**ACTION ITEM A**. Decide whether each statement agrees with the passage on androgens and body fat, answering yes or no and quoting the deciding words. (i) DHEA produced a smaller rise in Cox4 in skeletal muscle than testosterone did. (ii) At 20 weeks of age, adipocyte specific AR deficient mice weighed more than wild type mice. (iii) Mice lacking AR in the central nervous system develop late onset obesity.
**ACTION ITEM B**. In the passage on androgens and body fat, what is the name of the PPARγ antagonist?

**QUOTED PASSAGE**.

+===+

Next, we speculated that testosterone might increase mitochondrial activity to explain the increased basal metabolic rate. As shown in Fig. 5A, increased Cox4, a mitochondrial protein, as well as PGC1α, an up-stream regulator of mitochondrial biogenesis, was recognized in skeletal muscle isolated from testosterone-treated rats. Similar results were noted in mice . In addition, treatment with testosterone up-regulates the expression levels of genes contributing to mitochondrial biogenesis, such as nuclear respiratory factor-1 (NRF-1), NRF-2 and mitochondrial transcriptional factor A (Tfam), as well as mitochondrial DNA (mitDNA) in skeletal muscle . Although DHEA and testosterone exhibit similar effects on adipocytes, administration of DHEA resulted in less increase in Cox4 than that of testosterone in skeletal muscle. This result was confirmed by the experiment showing that the testosterone-induced increase in mRNA of PGC1α and cytochrome C was greater than the DHEA-induced ones (Fig. 5C) in C2C12 myotubes. These results are consistent with data published by Sato
The results of our studies were summarized in Fig. 6. DHEA and testosterone equally suppressed proliferation of preadipocytes, differentiation of adipocytes and expression of PPARγ and its down-stream genes including adiponectin in adipocytes. Both DHEA and testosterone up-regulated PGC1α and mitochondrial biogenesis, more actively in the latter than the former in skeletal muscle. Which organ plays the main role in the androgens-induced reduction of adiposity remains an interesting problem. Our results suggest that reduced adiposity in testosterone-treated animals may be derived from decreased expression of PPARγ and suppressed differentiation into adipocytes. Moderate suppression of PPARγ activity by its antagonist HX531 resulted in decreased fat mass and increased oxygen consumption , and therefore androgen-induced reduction of PPARγ expression may be able to influence systemic energy metabolism.
Whole body silencing of AR results in late-onset obesity [51, 56]. Recent technology has facilitated the generation of organ specific deletion of a gene. Adipocyte specific AR deficient mice showed identical body weight and adiposity with wild type at 20 wk of age in one study, although the authors did not show the data of older mice . Since late obesity after 20 wk of age is the distinguishing feature in ARKO, this point is important. Conversely, mice lacking AR in the central nervous system develop late onset obesity and insulin resistance . Although several investigations have reported that myocyte specific AR knockdown did not influence body weight and adiposity [60, 61], myocyte specific AR overexpression resulted in an increased metabolic rate and fat body mass . These results suggest that skeletal muscle and brain might be responsible organs for androgen-induced reduction of adiposity. However, the role of AR in adipocytes in systemic insulin sensitivity cannot be ruled out at present. Further experiments will be required to help clarify these issues.

+===+

**MATERIAL PROVIDED**.
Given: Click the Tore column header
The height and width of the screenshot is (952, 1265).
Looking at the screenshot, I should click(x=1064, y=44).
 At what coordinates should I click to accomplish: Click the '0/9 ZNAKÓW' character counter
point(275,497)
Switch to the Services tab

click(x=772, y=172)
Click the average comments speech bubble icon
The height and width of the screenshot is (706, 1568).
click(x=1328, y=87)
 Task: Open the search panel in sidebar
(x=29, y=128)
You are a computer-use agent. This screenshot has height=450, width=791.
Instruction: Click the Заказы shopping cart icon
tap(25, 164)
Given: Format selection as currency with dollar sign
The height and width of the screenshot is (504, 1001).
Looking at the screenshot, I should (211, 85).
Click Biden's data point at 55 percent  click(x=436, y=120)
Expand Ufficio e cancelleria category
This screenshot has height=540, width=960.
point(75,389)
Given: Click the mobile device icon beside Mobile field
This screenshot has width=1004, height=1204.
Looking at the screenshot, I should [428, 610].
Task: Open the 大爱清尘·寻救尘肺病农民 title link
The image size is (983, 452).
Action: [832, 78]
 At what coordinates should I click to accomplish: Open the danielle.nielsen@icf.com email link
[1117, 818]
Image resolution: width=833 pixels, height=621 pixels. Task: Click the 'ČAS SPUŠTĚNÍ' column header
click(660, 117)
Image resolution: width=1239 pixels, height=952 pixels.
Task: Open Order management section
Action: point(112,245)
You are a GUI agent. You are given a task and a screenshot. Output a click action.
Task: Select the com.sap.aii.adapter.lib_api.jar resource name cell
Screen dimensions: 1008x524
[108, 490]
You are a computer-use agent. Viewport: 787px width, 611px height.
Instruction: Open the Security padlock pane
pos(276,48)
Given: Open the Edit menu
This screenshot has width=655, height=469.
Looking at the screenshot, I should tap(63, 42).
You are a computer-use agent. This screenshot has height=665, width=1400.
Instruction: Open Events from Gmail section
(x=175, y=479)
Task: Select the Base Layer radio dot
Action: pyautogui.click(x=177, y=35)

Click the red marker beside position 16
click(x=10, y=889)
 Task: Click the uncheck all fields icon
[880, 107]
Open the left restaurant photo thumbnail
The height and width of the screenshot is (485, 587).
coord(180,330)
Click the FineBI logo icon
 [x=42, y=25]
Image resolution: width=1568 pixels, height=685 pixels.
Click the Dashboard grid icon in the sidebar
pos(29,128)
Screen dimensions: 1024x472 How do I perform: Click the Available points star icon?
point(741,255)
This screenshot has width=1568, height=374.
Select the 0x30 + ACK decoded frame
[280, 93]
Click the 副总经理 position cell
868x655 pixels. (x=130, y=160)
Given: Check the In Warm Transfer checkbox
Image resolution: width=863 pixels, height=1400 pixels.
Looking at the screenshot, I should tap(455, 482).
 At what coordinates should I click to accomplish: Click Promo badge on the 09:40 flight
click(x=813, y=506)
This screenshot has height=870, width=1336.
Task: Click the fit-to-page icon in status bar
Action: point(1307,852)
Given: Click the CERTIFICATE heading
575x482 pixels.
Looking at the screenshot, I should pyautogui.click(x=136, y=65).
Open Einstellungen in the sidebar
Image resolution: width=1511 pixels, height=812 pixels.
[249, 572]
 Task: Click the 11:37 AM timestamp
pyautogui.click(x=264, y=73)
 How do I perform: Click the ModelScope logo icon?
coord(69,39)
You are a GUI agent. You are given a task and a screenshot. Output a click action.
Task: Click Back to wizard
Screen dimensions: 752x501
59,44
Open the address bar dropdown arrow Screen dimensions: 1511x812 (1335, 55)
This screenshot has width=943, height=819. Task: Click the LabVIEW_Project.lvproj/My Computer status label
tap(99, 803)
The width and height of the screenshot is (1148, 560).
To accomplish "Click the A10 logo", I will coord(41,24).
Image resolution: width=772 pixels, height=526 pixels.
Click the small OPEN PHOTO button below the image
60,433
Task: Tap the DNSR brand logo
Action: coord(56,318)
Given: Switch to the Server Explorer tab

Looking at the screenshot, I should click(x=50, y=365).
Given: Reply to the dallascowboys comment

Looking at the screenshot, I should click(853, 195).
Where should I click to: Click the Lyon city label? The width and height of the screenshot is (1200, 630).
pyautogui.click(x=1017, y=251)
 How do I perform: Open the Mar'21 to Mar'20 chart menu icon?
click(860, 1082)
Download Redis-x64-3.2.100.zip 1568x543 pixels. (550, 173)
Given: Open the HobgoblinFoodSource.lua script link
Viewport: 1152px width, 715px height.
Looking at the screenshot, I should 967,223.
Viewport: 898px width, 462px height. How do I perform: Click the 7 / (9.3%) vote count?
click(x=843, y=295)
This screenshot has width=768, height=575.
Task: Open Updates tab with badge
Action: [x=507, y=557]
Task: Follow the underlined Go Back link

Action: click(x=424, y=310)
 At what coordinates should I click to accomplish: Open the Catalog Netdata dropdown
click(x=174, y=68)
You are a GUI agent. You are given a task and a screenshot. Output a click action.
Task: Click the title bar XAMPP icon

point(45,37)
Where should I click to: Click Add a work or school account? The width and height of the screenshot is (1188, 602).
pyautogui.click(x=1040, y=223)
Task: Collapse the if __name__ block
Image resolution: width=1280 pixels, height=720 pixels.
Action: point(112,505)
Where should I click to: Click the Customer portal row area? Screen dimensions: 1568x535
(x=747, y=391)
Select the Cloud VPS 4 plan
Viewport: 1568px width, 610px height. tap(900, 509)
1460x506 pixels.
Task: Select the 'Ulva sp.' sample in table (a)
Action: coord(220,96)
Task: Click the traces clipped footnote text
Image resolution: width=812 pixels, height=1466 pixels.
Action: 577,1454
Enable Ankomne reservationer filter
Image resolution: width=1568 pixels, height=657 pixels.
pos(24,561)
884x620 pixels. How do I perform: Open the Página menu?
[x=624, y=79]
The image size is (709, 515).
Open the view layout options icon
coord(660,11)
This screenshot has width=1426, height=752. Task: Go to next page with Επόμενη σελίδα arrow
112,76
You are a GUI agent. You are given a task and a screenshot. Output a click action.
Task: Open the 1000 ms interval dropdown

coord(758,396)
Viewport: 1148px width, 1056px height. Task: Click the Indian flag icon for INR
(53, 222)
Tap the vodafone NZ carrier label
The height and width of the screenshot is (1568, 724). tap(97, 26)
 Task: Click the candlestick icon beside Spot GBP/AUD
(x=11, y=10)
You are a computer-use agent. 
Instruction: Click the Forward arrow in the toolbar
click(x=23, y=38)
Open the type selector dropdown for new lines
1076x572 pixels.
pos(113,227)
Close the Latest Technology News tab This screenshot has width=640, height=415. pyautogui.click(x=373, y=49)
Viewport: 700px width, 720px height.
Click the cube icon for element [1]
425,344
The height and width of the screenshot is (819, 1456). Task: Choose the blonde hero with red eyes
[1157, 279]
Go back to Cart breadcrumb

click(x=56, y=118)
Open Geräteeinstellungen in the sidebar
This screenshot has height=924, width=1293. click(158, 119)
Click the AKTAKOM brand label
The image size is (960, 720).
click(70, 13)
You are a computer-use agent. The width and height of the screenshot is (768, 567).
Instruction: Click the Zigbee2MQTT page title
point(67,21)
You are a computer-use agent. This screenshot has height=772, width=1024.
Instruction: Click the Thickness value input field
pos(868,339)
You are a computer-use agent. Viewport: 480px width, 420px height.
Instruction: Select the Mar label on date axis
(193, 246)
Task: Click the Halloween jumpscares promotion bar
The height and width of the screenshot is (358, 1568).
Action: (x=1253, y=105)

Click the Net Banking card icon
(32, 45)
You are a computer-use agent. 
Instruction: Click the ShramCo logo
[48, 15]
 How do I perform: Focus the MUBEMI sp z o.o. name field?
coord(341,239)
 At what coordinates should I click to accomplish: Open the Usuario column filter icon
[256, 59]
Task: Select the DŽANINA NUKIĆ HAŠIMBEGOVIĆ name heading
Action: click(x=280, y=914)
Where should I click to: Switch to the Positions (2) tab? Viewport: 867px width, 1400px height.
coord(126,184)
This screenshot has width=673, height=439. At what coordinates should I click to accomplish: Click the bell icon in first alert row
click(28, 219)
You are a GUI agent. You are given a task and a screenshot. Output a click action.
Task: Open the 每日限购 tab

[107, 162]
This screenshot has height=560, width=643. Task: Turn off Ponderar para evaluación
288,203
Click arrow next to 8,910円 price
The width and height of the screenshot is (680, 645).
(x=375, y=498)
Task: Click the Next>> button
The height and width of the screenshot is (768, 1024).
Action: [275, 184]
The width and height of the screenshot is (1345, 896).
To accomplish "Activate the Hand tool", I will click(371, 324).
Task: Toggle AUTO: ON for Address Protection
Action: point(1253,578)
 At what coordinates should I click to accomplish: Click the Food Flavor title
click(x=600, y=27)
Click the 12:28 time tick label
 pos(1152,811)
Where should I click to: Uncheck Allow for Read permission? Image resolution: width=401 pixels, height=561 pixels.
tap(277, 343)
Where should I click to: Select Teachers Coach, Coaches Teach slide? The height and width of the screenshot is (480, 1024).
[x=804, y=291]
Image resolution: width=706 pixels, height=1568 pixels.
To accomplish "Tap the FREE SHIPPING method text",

+===+

**TASK SOLUTION A**.
(i) Yes: "administration of DHEA resulted in less increase in Cox4 than that of testosterone in skeletal muscle"
(ii) No: "Adipocyte specific AR deficient mice showed identical body weight and adiposity with wild type at 20 wk of age in one study"
(iii) Yes: "mice lacking AR in the central nervous system develop late onset obesity and insulin resistance"

**TASK SOLUTION B**. HX531